BEGIN DATASET RECORDS

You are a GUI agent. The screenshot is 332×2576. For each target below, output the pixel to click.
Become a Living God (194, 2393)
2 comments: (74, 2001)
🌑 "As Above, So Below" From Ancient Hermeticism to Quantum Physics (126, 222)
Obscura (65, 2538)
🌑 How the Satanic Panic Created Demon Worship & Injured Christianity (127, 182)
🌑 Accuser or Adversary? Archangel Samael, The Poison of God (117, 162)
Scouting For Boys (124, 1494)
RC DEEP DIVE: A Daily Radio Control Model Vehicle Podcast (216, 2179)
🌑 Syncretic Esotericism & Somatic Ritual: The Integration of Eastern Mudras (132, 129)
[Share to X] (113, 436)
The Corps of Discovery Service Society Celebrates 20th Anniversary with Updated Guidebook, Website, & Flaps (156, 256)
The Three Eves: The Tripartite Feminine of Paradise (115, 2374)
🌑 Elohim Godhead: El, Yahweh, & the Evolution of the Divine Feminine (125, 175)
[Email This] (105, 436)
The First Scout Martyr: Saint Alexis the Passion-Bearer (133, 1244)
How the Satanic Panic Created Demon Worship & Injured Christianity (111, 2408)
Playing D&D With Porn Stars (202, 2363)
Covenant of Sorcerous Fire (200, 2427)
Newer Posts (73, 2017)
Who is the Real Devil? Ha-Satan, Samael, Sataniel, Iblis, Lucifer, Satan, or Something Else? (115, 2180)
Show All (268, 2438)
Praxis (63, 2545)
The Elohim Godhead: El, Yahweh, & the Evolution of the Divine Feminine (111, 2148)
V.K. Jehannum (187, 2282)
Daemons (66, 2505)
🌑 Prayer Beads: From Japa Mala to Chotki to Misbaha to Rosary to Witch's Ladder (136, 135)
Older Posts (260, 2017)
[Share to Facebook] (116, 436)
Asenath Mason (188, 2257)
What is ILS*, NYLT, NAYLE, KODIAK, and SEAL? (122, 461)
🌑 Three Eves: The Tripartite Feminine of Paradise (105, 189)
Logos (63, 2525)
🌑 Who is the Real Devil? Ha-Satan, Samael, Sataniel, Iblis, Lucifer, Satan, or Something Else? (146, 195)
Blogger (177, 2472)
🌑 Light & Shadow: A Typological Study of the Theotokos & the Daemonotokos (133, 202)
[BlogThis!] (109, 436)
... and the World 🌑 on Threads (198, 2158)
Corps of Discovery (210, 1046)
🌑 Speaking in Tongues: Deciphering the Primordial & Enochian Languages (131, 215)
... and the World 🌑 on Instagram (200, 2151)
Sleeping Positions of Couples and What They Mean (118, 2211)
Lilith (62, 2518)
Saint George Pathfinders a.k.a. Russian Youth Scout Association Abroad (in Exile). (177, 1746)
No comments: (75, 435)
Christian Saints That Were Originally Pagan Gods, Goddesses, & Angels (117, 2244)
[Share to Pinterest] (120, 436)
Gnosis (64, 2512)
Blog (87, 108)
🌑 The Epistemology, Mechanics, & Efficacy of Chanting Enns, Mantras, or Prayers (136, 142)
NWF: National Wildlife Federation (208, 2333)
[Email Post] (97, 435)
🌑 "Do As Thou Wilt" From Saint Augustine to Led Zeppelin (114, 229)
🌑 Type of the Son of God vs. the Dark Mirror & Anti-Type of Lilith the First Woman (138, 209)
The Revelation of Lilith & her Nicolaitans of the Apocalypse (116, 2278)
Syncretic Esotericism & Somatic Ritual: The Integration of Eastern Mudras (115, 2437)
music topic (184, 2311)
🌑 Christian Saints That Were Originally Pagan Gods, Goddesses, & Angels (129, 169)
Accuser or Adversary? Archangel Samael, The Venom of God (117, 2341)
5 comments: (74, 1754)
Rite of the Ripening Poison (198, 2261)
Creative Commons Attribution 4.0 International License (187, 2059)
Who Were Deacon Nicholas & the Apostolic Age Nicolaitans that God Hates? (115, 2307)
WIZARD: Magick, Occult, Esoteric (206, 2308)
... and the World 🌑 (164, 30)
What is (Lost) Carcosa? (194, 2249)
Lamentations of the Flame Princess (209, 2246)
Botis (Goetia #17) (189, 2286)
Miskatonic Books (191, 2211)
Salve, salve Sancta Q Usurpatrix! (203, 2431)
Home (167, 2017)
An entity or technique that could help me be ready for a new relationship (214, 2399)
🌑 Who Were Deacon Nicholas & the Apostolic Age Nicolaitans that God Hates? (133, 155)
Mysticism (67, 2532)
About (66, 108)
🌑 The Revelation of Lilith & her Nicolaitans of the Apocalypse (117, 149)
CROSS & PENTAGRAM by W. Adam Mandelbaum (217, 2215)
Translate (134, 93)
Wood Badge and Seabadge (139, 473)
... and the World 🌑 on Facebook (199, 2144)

END DATASET RECORDS
BEGIN DATASET RECORDS

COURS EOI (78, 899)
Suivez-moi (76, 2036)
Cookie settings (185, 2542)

END DATASET RECORDS

EXERCISE
Output should match, line for line, the stretch of the material above from the line holding "About (66, 108)" through the line holding "Facebook (199, 2144)".

FINISHED EXERCISE
About (66, 108)
🌑 The Revelation of Lilith & her Nicolaitans of the Apocalypse (117, 149)
CROSS & PENTAGRAM by W. Adam Mandelbaum (217, 2215)
Translate (134, 93)
Wood Badge and Seabadge (139, 473)
... and the World 🌑 on Facebook (199, 2144)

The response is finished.